By JACINTA COHLEE
WHEN she suffered a disease affecting her breathing while in secondary school, Victoria Kose vowed to complete her education, come what may.
“It was a disease I never knew I would have because my mother is a nurse. The doctor never spoke directly to me about my illness, but only to my parents to avoid putting me in a difficult situation.”
She experienced difficulty in breathing, limiting her movements and social life.
Victoria, 24, recalled her struggle as she proudly stood beside her nurse-mum Kay after receiving a Bachelor in Environmental Health degree from the Divine Word University in Madang recently.
Kiki, as many call her, is the second eldest daughter in a family of six born to parents Herman, an accountant, and Kay, a nurse at the PNG Institute of Medical Research, now retired.
Kiki was attending the Tusbab Secondary School when she became sick.
“My health was a major problem during my teenage years. I never got to taste or do anything freely as my friends did. I had difficulty breathing when there is mucus blocking the lining of the air passage.
“I always felt like dying because of my breathing difficulty. It caused me unhappiness and stress.”
Kiki could not engage in social activities with her friends and family. She was always left out of social gatherings.
“I would be at home in my room while my friends, family and relatives engage in social activities. It made me question my existence.”
She tried her best not to miss school.
“The disease may stop me from attending activities but not my education. I tried my best to attend classes and to catch up with the rest of the class.”
She refused to withdraw from classes. But eventually the disease took its toll.
“I wasn’t able to continue my education because I was behind in class. I flunked Grade 12 in 2015.”
In 2016, she watched as her friends upgraded their marks at the University of PNG Open Campus in Madang.
In 2017, she applied to study Information System at the Divine Word University but was late for registration.
In 2018, she applied again and this time, she got registered to pursue the Bachelor of Environmental Health degree programme.
“It was probably God’s plan for me to study Environmental Health. I’m glad I did so that I could help people take care of the environment and avoid getting sick.”

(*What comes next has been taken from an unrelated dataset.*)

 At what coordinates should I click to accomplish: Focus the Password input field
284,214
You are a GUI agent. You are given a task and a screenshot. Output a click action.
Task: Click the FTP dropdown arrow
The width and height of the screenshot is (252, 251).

“ The doctor never spoke directly to me about my illness, but only to my parents to avoid putting me in a difficult situation.”
Her parents wanted her to be close to them so they could keep a watch on her.
“My Mom always carries the medical kit around with her when we travel.”
Victoria is thankful to her family for supporting her, especially her parents who she describes as “strict but loving, caring and open to everyone”.
“I probably got that from them.”
In 2019, Victoria noticed a change in her health. She no longer experienced breathing problems.
“Thank God. I think the disease is starting to fade away. It has been a long time that I can breathe normally again. From mid-2019 to now. I’m at ease.”
She sees it as a miracle, but has learnt a lot from the struggle.
“I recently graduated from Divine Word University with a Bachelor in Environmental Health and will further my study in my field.”
Her advice to others is never to give up.
“Everyone has their own timing. Mine might be today and yours might be tomorrow. Just do not lose hope, and trust the process.”